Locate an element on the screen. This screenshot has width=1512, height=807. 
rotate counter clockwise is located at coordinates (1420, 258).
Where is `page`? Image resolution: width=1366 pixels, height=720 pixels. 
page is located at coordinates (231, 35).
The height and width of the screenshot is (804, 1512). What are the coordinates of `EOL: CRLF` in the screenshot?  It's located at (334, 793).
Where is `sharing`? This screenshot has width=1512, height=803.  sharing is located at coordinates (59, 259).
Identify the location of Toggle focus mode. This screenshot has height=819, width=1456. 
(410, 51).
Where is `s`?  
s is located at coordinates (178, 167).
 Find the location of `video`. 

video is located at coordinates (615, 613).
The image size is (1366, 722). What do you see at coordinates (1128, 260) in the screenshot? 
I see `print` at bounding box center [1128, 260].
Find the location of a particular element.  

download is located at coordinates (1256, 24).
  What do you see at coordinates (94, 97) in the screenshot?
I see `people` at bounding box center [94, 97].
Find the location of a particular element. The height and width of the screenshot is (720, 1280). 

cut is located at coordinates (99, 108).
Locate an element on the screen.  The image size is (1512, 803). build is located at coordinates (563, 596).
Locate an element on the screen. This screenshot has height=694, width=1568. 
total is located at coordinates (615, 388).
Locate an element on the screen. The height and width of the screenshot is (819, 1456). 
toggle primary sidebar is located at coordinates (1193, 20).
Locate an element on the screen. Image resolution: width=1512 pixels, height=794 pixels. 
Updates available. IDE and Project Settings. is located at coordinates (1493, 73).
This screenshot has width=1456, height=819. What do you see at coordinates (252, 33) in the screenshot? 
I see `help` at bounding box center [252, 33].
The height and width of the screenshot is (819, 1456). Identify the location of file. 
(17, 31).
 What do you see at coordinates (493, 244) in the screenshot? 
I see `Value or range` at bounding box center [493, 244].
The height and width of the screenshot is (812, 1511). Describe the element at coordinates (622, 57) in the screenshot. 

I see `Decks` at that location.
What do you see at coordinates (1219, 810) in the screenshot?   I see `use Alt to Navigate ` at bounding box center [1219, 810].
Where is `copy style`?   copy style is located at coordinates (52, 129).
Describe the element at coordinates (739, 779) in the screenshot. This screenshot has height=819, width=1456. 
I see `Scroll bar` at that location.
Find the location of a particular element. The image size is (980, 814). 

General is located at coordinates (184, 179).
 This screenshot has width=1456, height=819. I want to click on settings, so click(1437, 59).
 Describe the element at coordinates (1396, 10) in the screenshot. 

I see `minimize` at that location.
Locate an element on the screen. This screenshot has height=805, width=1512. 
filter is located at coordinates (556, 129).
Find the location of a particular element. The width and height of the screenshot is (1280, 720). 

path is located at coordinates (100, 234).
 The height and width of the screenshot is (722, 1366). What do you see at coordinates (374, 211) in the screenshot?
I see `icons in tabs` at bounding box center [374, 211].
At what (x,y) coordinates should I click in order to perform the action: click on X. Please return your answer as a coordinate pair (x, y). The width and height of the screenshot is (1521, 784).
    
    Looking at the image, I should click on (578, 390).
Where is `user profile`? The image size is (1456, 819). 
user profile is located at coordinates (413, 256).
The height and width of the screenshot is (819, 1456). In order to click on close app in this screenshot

----

Edit the entries above, replacing each occurrence of "Locate an element on the screen" with "Find an item on the display" and leaving everything else unchanged.

Solution to the problem
Find an item on the display. This screenshot has width=1512, height=807. 
rotate counter clockwise is located at coordinates (1420, 258).
Where is `page`? Image resolution: width=1366 pixels, height=720 pixels. 
page is located at coordinates (231, 35).
The height and width of the screenshot is (804, 1512). What are the coordinates of `EOL: CRLF` in the screenshot?  It's located at (334, 793).
Where is `sharing`? This screenshot has width=1512, height=803.  sharing is located at coordinates (59, 259).
Identify the location of Toggle focus mode. This screenshot has height=819, width=1456. 
(410, 51).
Where is `s`?  
s is located at coordinates (178, 167).
 Find the location of `video`. 

video is located at coordinates (615, 613).
The image size is (1366, 722). What do you see at coordinates (1128, 260) in the screenshot? 
I see `print` at bounding box center [1128, 260].
Find the location of a particular element.  

download is located at coordinates (1256, 24).
  What do you see at coordinates (94, 97) in the screenshot?
I see `people` at bounding box center [94, 97].
Find the location of a particular element. The height and width of the screenshot is (720, 1280). 

cut is located at coordinates (99, 108).
Find an item on the display.  The image size is (1512, 803). build is located at coordinates (563, 596).
Find an item on the display. This screenshot has height=694, width=1568. 
total is located at coordinates (615, 388).
Find an item on the display. The height and width of the screenshot is (819, 1456). 
toggle primary sidebar is located at coordinates (1193, 20).
Find an item on the display. Image resolution: width=1512 pixels, height=794 pixels. 
Updates available. IDE and Project Settings. is located at coordinates (1493, 73).
This screenshot has width=1456, height=819. What do you see at coordinates (252, 33) in the screenshot? 
I see `help` at bounding box center [252, 33].
The height and width of the screenshot is (819, 1456). Identify the location of file. 
(17, 31).
 What do you see at coordinates (493, 244) in the screenshot? 
I see `Value or range` at bounding box center [493, 244].
The height and width of the screenshot is (812, 1511). Describe the element at coordinates (622, 57) in the screenshot. 

I see `Decks` at that location.
What do you see at coordinates (1219, 810) in the screenshot?   I see `use Alt to Navigate ` at bounding box center [1219, 810].
Where is `copy style`?   copy style is located at coordinates (52, 129).
Describe the element at coordinates (739, 779) in the screenshot. This screenshot has height=819, width=1456. 
I see `Scroll bar` at that location.
Find the location of a particular element. The image size is (980, 814). 

General is located at coordinates (184, 179).
 This screenshot has width=1456, height=819. I want to click on settings, so click(1437, 59).
 Describe the element at coordinates (1396, 10) in the screenshot. 

I see `minimize` at that location.
Find an item on the display. This screenshot has height=805, width=1512. 
filter is located at coordinates (556, 129).
Find the location of a particular element. The width and height of the screenshot is (1280, 720). 

path is located at coordinates (100, 234).
 The height and width of the screenshot is (722, 1366). What do you see at coordinates (374, 211) in the screenshot?
I see `icons in tabs` at bounding box center [374, 211].
At what (x,y) coordinates should I click in order to perform the action: click on X. Please return your answer as a coordinate pair (x, y). The width and height of the screenshot is (1521, 784).
    
    Looking at the image, I should click on (578, 390).
Where is `user profile`? The image size is (1456, 819). 
user profile is located at coordinates (413, 256).
The height and width of the screenshot is (819, 1456). In order to click on close app in this screenshot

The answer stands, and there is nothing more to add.